On Wed, 8 Jun 2016 17:23:59 -0400 Alex wrote:
>Meanwhile, there is RTF spam that's circulating which is
>currently bypassing the sanesecurity sigs. I've just submitted a
>sample to Steve, but the db hasn't yet been updated. Here's a
>sample:
>
>http://pastebin.com/ALsSAmwa
Alex, thanks for the spample! :)
I've seen a steady trickle of those, since late April.
That file attachment is actually the way-kewl "Office Open XML"
format, with an embedded VBA binary file, just like last week's
main vector for "Zepto" (a new ransomware morph), except those
used the (more correct) file extension ".docm".
The way-kewl thing about this file format is that they're
completely standard zip files, containing a mix of other mostly
standard files (e.g. XML, JPEGs). In general, they're very easy
to parse (no obscure Microsoft OLE/etc in the main files).
The VBA is always in a file named "vbaproject.bin".
Since filenames in zip files are stored unaltered, it's just a
matter of de-MIME-ing the file, and scanning for the filename.

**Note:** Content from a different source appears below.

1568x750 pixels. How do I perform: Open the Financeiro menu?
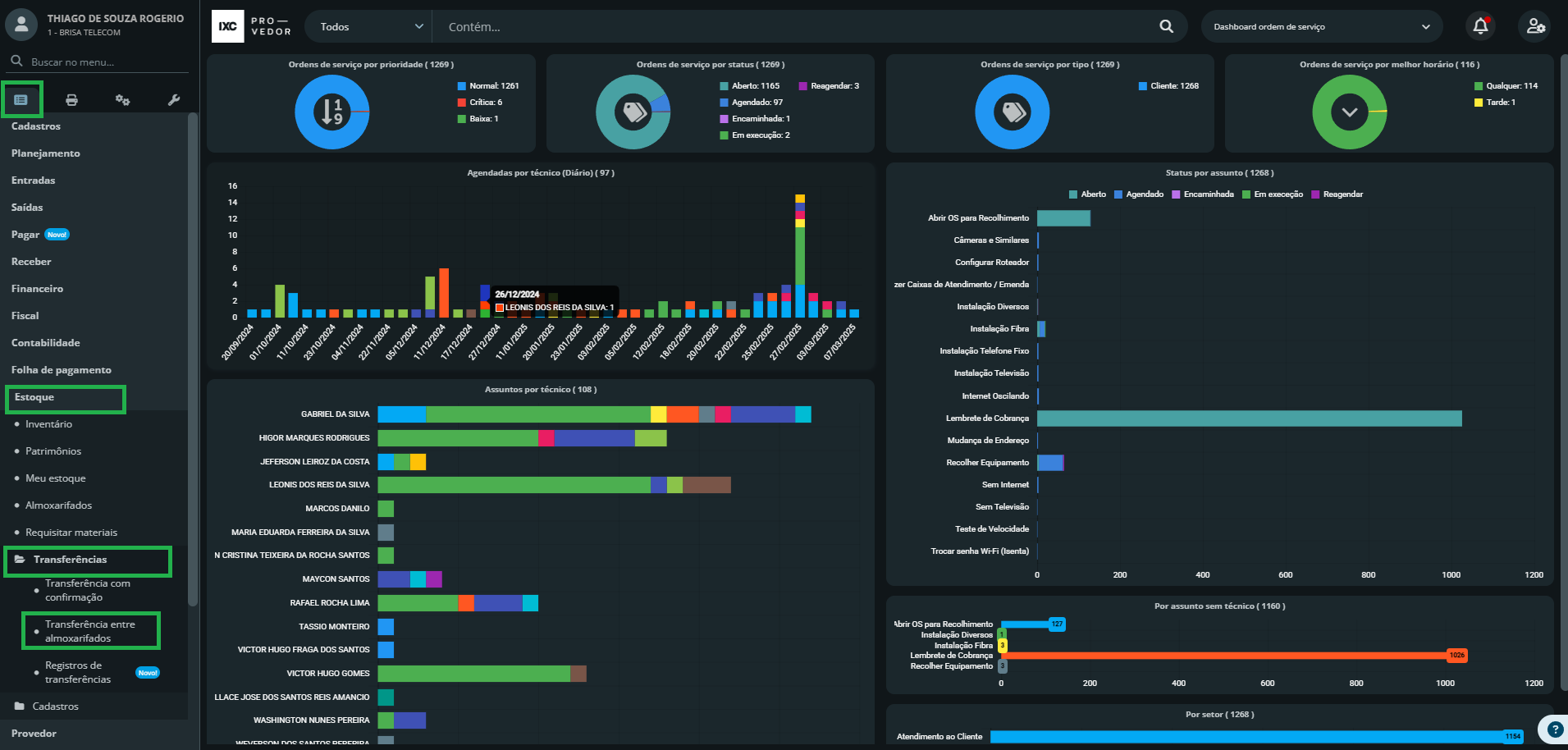pos(37,289)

You do _NOT_ have to parse the zip file, just look for that one
simple string. :)
(Pedantic note: Technically, there's another file named
"vbaProject.bin.rels" which is a plain text XML file.

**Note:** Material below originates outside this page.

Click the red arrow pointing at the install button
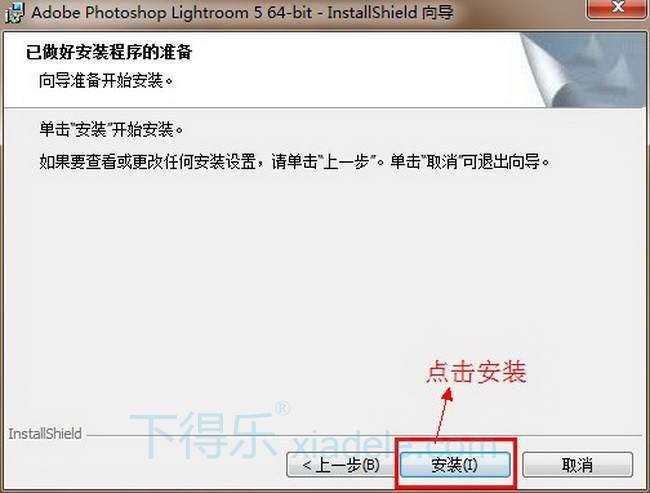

Theoretically, you may want to exclude it, but practically, I
wouldn't bother - it seems to always occur with the binary ".bin"
file, so just nuke/quarantine them all.)
A couple of years ago, I changed my post-SA Filter so it always
tests the first few "raw" characters of every MIME Part, and if
they're the prefix that means PKZip, I de-MIME it and send it
thru my zip analyzer, regardless of ContentType or file ext.
I got fed up with all the Spammer Stupid Part Tricks, and it's
blindingly fast to check the prefix. :)
- "Chip"
P.S. Thanks everyone for the followups on how Foxhole handles
stuff. :)
P.P.S. Today's new malware morph is a single zipped javascript
file, where the script filename ends with "..wsf".
Is the double dot just a mistake, or does that confuse anything?